I am a writer and a BBC radio producer. I have been a birdwatcher since I was a child and spent most of my early years either watching birds or dreaming of watching them. I was born in Liverpool in 1961, saw my first swallows in my first back garden, and lived there and in Cheshire until I was five. My family moved to Surrey and then to Bristol when I was thirteen. For a few years I twitched and chased after rarities and walked miles around reservoirs and sewage farms looking for oddities and learning some sort of field-craft.
I was always interested in writing about birds, in words about birds as well as in birds themselves, and my childhood bookshelf had Ted Hughes’ poetry on it alongside field guides. At school I joined the Field Club where the teacher in charge was a good bird-man but also an English teacher who loved Shakespeare.
I went on to study English at university. After that, and in keeping with my evolving wordy-birdy life, I worked for the International Council for Bird Preservation (now known as Birdlife International) where I helped compile Red Data books on threatened species and wrote a useful but dull book on Madagascar's endemic birds, some of the least dull birds in the world. Alternating once again, I gave up conservation and went back to university to study modern Hungarian poetry in Budapest, in the then still communist Hungary. There, I spent much of my time birdwatching in the bustard-rich puszta in the east of the country. On my return to Britain I worked briefly for Save the Children and then in 1988 joined BBC Radio as a Production Trainee.

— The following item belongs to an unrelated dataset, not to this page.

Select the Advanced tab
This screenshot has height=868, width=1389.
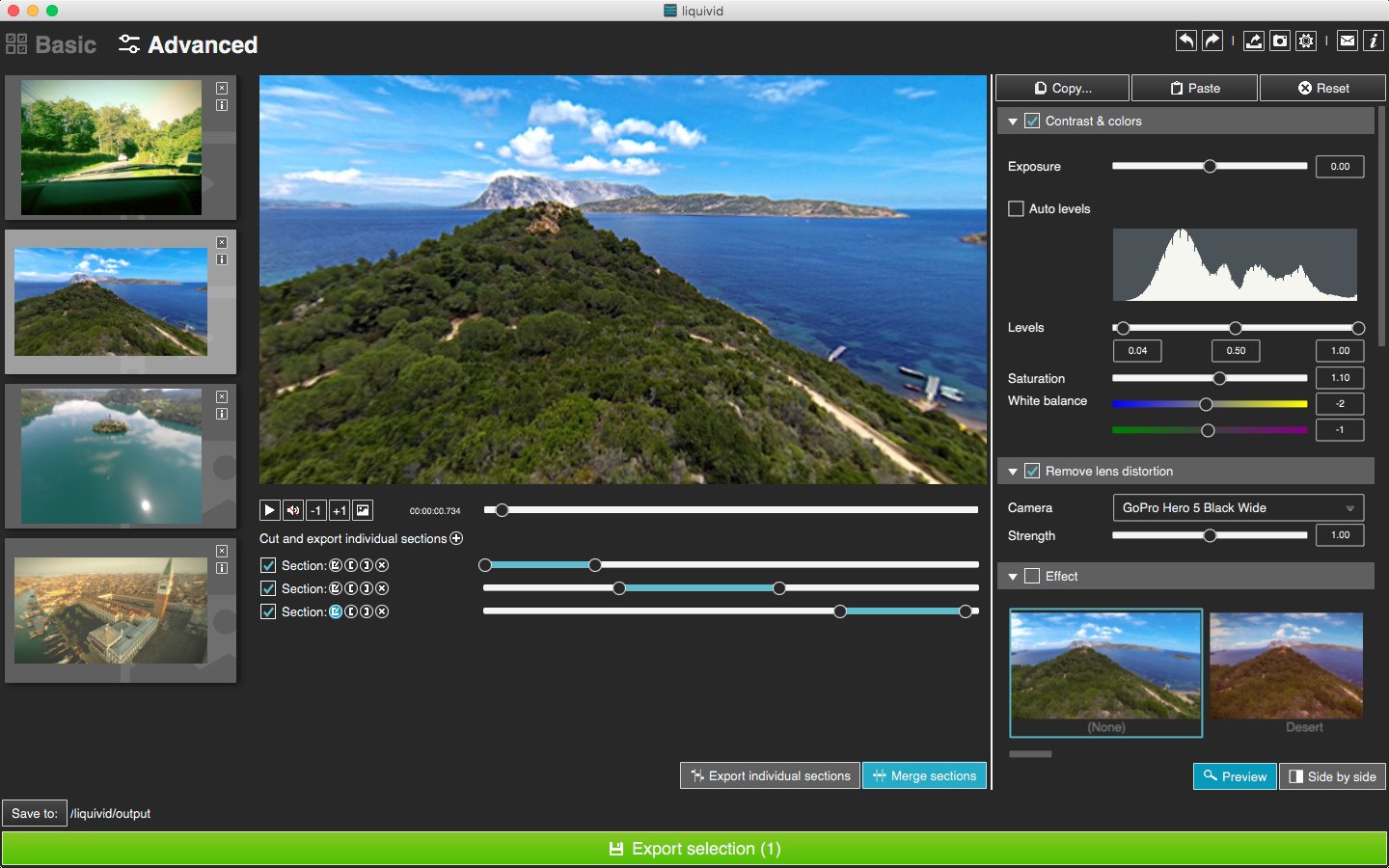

I have worked full time as a producer for BBC Radio 3 and 4 ever since and make roughly forty programmes a year. I started out working in London on arts programmes like Kaleidoscope (on Radio 4) and Third Ear and Nightwaves (on Radio 3). I moved with my then partner and our two sons to Bristol in 1994 and have worked on a variety of arts programmes (often specialising in poetry – The Echo Chamber and A Map of British Poetry), history documentaries, and radio drama. Birds, and the natural world creep into my work, but I rarely make straight natural history radio.
It took me a while to shake off an English degree (a training in the critical arts at the expense of the creative) and a career in radio production (bringing out the best in other people from beyond a pane of sound-sealing glass). My first book, The Running Sky, was published in 2009. It describes my first five birdwatching decades. At the same time I was writing this memoir I was, with the poet Simon Armitage, assembling the anthology, The Poetry of Birds. My new book Four Fields develops some of the themes The Running Sky sketched, describing more deeply my versions of pastoral as it can be read in four fields spread around the world and which I have known on and off for more than twenty years.
In 2007, I met Claire Spottiswoode, real bird-girl, scientific ornithologist and behavioural ecologist, and we married in 2010. Since then I have lived for some of each year in the fens with her and for the remainder in Bristol where my BBC life continues and where, until recently, my two sons Dominic and Lucian were at school. Claire’s fieldwork is in southern Africa and I hope to spend more time there in the future among unfamiliar but enticing birds and under much better weather.